Employer Plans That Do Not Provide Inpatient Hospital Coverage Do Not Provide Minimum Value: IRS

 

Employer plans that do not provide coverage for inpatient hospitalization services or physician services (or for both) do not provide minimum value under the rules of the Patient Protection and Affordable Care Act (ACA), according to the IRS in Notice 2014-69. The IRS notes that the Department of Health and Human Services (HHS) will shortly propose regulations on this issue and finalize them in 2015, making them applicable upon finalization. For any employers that have already entered into a binding written commitment to adopt, or have begun enrolling employees in, a plan that does not provide inpatient hospital coverage or physician services, prior to November 4, 2014, the IRS and HHS anticipate that final regulations, when issued, will not be applicable under the ACA rules with respect to the plan before the end of the plan year, if the plan year begins no later than March 1, 2015.

Background. Over the last several months, employee benefits brokers have been marketing so-called “skinny plans,” which provide employers with a way to avoid the employer shared responsibility assessable payments under the ACA by offering full-time employees plans that do not provide coverage for inpatient hospital coverage or physician services. A glitch in the federal minimum value calculator (MV calculator) used to determine whether an employer-sponsored plan provided minimum value was providing these low-coverage plans with a minimum value of 60 percent.

Minimum value. In the Notice, the IRS states that, “A plan that fails to provide substantial coverage for these services would fail to offer fundamental benefits that are nearly universally covered, and historically have been considered integral to coverage, under typical employer-sponsored group health plans.” Therefore, plans that fail to provide substantial coverage for inpatient hospitalization services or for physician services will not be considered to provide minimum value, and an employer will not be permitted to use the MV calculator to demonstrate that these plans provide minimum value.

Transition relief. The HHS will shortly issue proposed regulations on this issue, and plan to finalize the regulations in 2015. The final regulations will be effective on the date of finalization, so the IRS warns that as of November 4, 2014, employers should not adopt these plans for the 2015 play year. However, employers that have entered into a binding agreement will not be penalized for relying on the MV calculator if the agreement was entered into before November 4, 2014, and the plan year begins prior to March 1, 2015.

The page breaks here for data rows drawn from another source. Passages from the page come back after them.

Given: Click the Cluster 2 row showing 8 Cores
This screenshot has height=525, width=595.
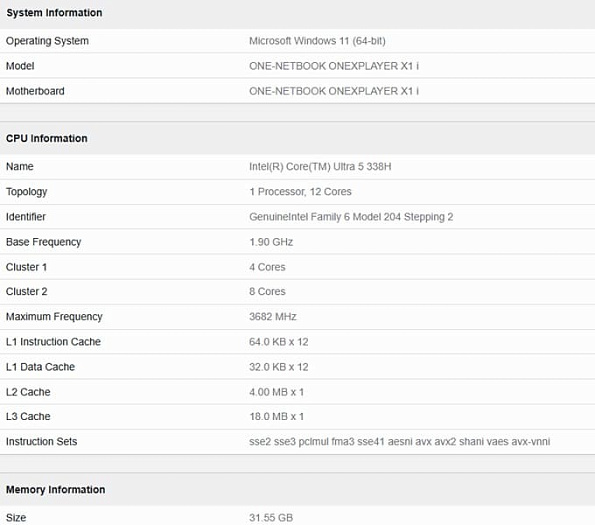Looking at the screenshot, I should (298, 292).
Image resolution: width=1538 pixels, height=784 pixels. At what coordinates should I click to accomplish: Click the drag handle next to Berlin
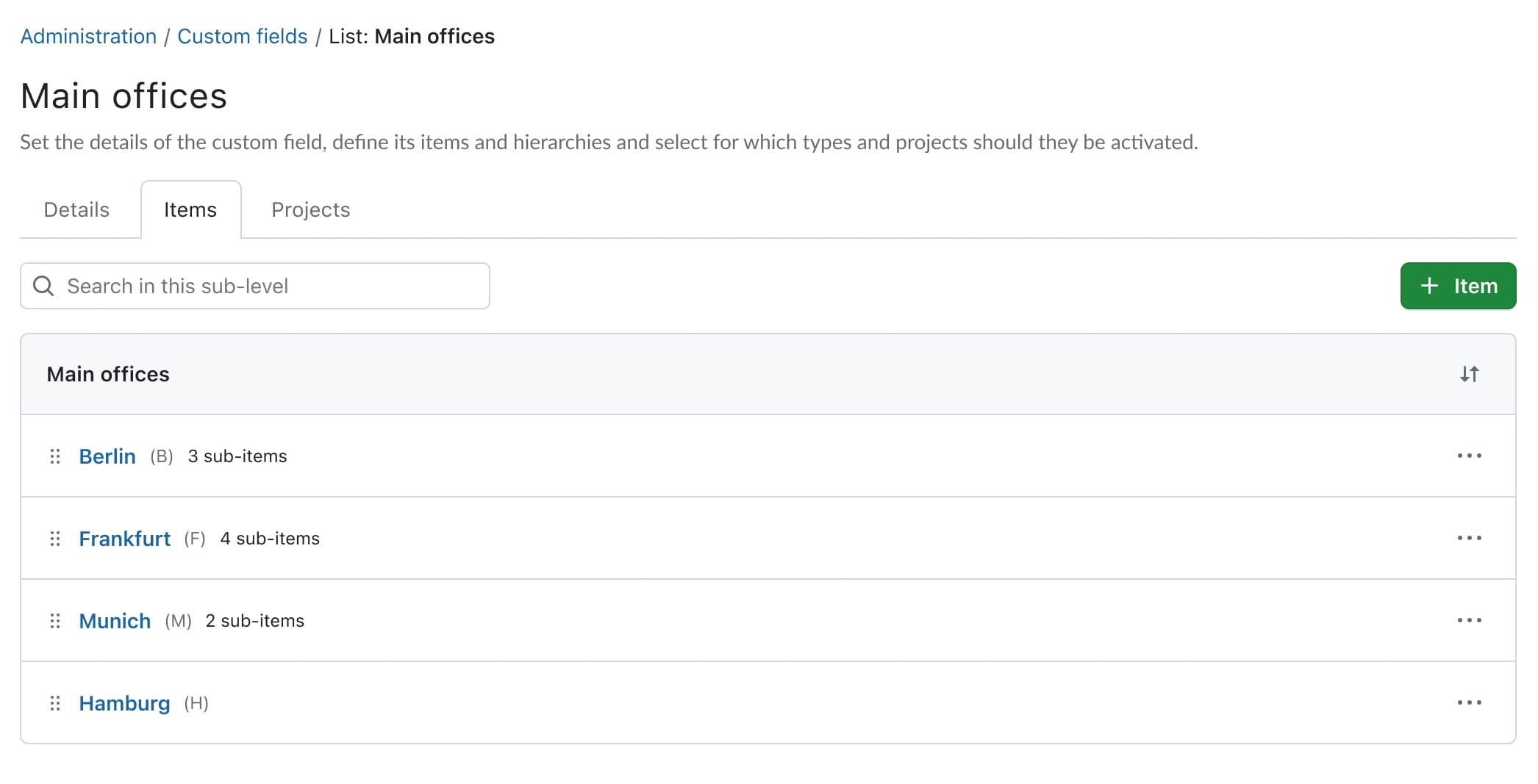[x=56, y=456]
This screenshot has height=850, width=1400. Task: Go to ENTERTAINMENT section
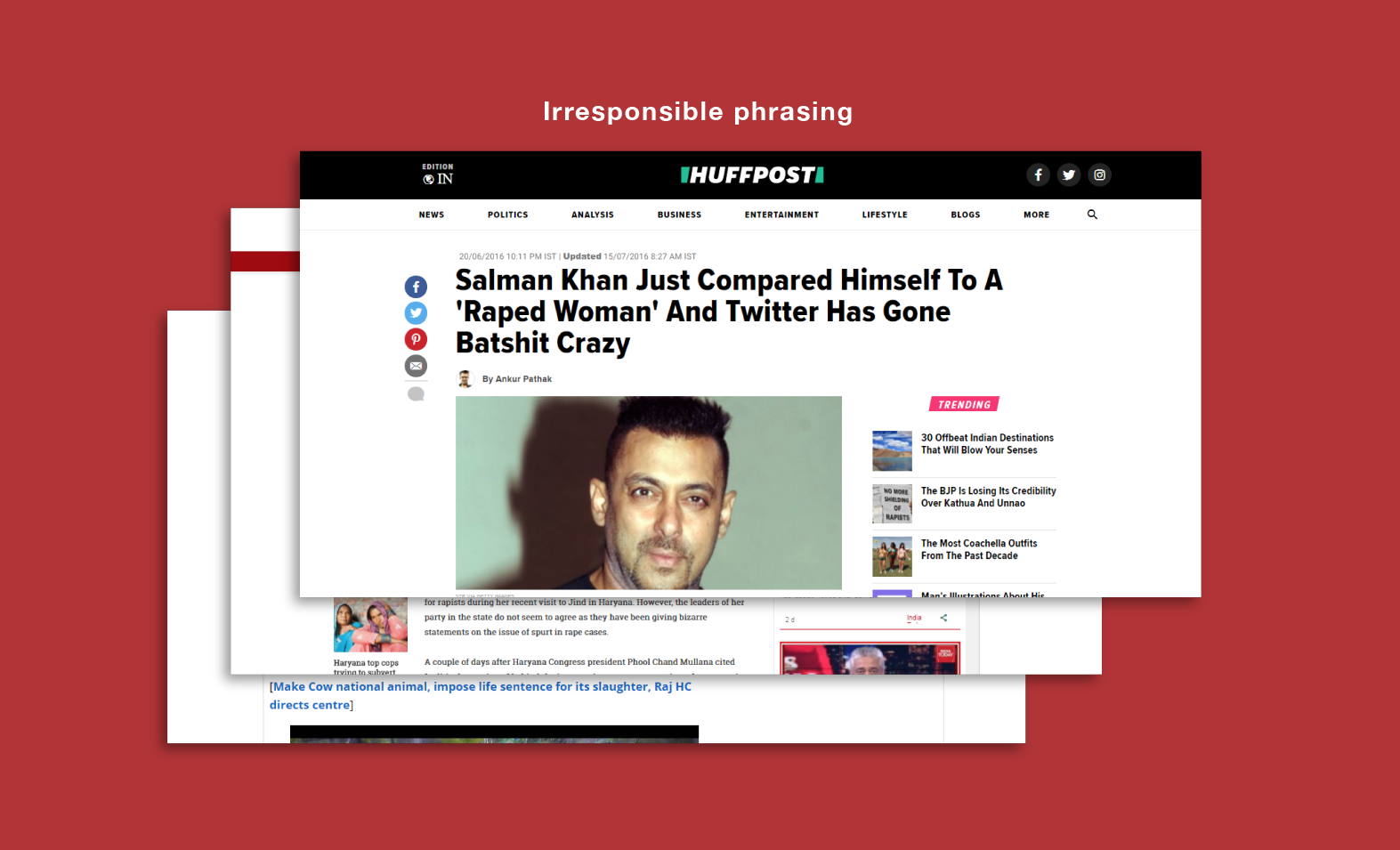pos(781,215)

For employers that are offering a plan that does not provide inpatient hospital coverage or physician services, the IRS requires that the employer: (1) must not state or imply in any disclosure that the offer of coverage under the low-coverage plan precludes an employee from obtaining a premium tax credit, if otherwise eligible; and (2) must timely correct any prior disclosures that stated or implied that the offer of the plan would preclude an otherwise tax-credit-eligible employee from obtaining a premium tax credit.